▸ Exercise directions
Please return all of the data exactly as written.

▸ Materials provided
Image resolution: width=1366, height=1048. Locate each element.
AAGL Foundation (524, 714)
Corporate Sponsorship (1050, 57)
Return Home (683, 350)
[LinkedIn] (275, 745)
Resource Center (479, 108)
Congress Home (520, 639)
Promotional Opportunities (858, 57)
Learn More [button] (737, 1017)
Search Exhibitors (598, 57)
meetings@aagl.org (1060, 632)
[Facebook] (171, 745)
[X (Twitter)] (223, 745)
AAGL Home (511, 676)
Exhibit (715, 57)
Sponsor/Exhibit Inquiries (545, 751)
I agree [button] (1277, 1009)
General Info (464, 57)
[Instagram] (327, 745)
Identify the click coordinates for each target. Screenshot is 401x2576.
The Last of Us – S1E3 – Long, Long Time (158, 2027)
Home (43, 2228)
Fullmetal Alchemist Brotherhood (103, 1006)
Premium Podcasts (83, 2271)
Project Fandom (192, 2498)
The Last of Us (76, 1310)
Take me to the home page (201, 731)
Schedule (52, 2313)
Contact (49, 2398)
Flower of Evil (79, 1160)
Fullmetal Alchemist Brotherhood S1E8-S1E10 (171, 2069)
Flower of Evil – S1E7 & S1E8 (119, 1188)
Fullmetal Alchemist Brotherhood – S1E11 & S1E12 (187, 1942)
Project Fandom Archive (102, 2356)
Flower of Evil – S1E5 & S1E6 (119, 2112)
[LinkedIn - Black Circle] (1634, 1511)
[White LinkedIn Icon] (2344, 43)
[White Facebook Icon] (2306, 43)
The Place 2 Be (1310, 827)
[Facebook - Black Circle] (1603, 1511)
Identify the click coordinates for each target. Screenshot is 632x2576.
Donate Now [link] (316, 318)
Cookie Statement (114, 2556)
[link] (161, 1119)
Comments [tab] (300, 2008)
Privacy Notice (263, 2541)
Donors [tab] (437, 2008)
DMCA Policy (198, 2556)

▸ Solution to the exercise
Image resolution: width=1366, height=1048. Locate each element.
AAGL Foundation (524, 714)
Corporate Sponsorship (1050, 57)
Return Home (683, 350)
[LinkedIn] (275, 745)
Resource Center (479, 108)
Congress Home (520, 639)
Promotional Opportunities (858, 57)
Learn More [button] (737, 1017)
Search Exhibitors (598, 57)
meetings@aagl.org (1060, 632)
[Facebook] (171, 745)
[X (Twitter)] (223, 745)
AAGL Home (511, 676)
Exhibit (715, 57)
Sponsor/Exhibit Inquiries (545, 751)
I agree [button] (1277, 1009)
General Info (464, 57)
[Instagram] (327, 745)
Identify the click coordinates for each target. Screenshot is 401x2576.
The Last of Us – S1E3 – Long, Long Time (158, 2027)
Home (43, 2228)
Fullmetal Alchemist Brotherhood (103, 1006)
Premium Podcasts (83, 2271)
Project Fandom (192, 2498)
The Last of Us (76, 1310)
Take me to the home page (201, 731)
Schedule (52, 2313)
Contact (49, 2398)
Flower of Evil (79, 1160)
Fullmetal Alchemist Brotherhood S1E8-S1E10 (171, 2069)
Flower of Evil – S1E7 & S1E8 (119, 1188)
Fullmetal Alchemist Brotherhood – S1E11 & S1E12 (187, 1942)
Project Fandom Archive (102, 2356)
Flower of Evil – S1E5 & S1E6 (119, 2112)
[LinkedIn - Black Circle] (1634, 1511)
[White LinkedIn Icon] (2344, 43)
[White Facebook Icon] (2306, 43)
The Place 2 Be (1310, 827)
[Facebook - Black Circle] (1603, 1511)
Identify the click coordinates for each target. Screenshot is 632x2576.
Donate Now [link] (316, 318)
Cookie Statement (114, 2556)
[link] (161, 1119)
Comments [tab] (300, 2008)
Privacy Notice (263, 2541)
Donors [tab] (437, 2008)
DMCA Policy (198, 2556)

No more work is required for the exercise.